Saturday 27 October 2012

October 27th

A foundling token

pressed into her grubby palm

mother’s shame, renamed

I went to the Foundling Museum in Bloomsbury. It’s somewhere I’ve never been before and covers the history of the building, which was London’s first home for abandoned children and the first public art gallery. It was also inspirational for Dickens in some of his works.

One of the most moving parts of the collection was the foundling tokens. Mothers would pin a little token to their child’s clothing, thus if they were able at some stage in the future to reclaim their child, they would use this token to identify the child that was brought in. As the child was given a new name upon entry into the hospital, this was the administrative method they used for identification. The children were not allowed to see or keep their tokens, in case it gave them some clue in later life to their identity. A photo of some of the tokens.

With the child would come a letter of petition, frequently illiterate, the mothers would ask a friend to write them a letter, requesting the hospital take on their child. Poverty, rape, abandonment, the death of a husband and the lack of work led to this desperate act by many mothers. Transcripts of some of their tragic letters are also on display.

There was also a letter from a mother who had married a farmer and found her feet, coming out of poverty, she wanted her child back. The tragedy was her child had died years before. The register shows that many children died, despite the care of the hospital, diseases were still rife. Many though did leave the hospital to employment to become maids or apprentices, or joining the armed forces. Some even became rich and contributed as a benefactor to the hospital in later life, never forgetting the experience that built them.

The art is also impressive, there are prints and painting by Hogarth. Hogarth was a social satirist and pulled no punches in his depictions of poverty stricken London.

The Enraged Musician (shared via Wikipedia) is below, showing the gentleman unable to practice his music due to the din from the people in the street below. The woman on the left is bare breasted, pregnant, holding her child, a little boy is peeing and various street vendors sell their wares.

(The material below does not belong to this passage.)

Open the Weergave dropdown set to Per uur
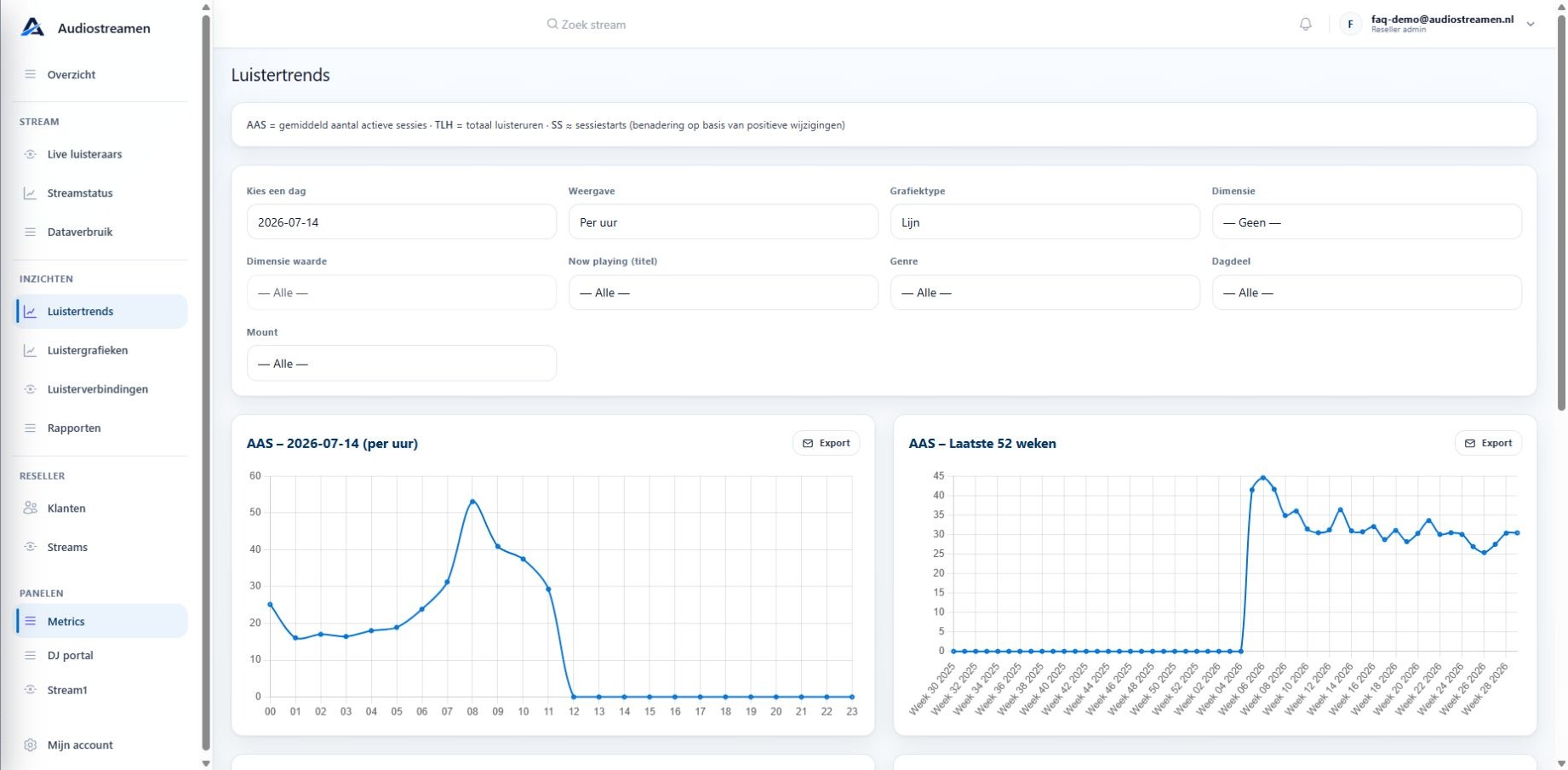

More famously, a print of Gin Lane is also on display, it actually depicts the Bloomsbury area of London. Note the old man and the dog sharing a bone, the Gin shattered mother dropping her baby, the poor selling whatever they own to the pawnbrokers, the burial in the distance and the man dying in the gutter, his faithful hound by his side. Hogarth works are so detailed and rewarding when given time. This page on the British Museum website gives more info.

The accompanying Hogarth poem for this work is as follows:

Gin, cursed Fiend, with Fury fraught,
Makes human Race a Prey.
It enters by a deadly Draught
And steals our Life away.
Virtue and Truth, driv'n to Despair
Its Rage compells to fly,
But cherishes with hellish Care
Theft, Murder, Perjury.
Damned Cup! that on the Vitals preys
That liquid Fire contains,
Which Madness to the heart conveys,
And rolls it thro' the Veins.

I could write so much more, but I’ll just leave this post to say it’s well worth visiting.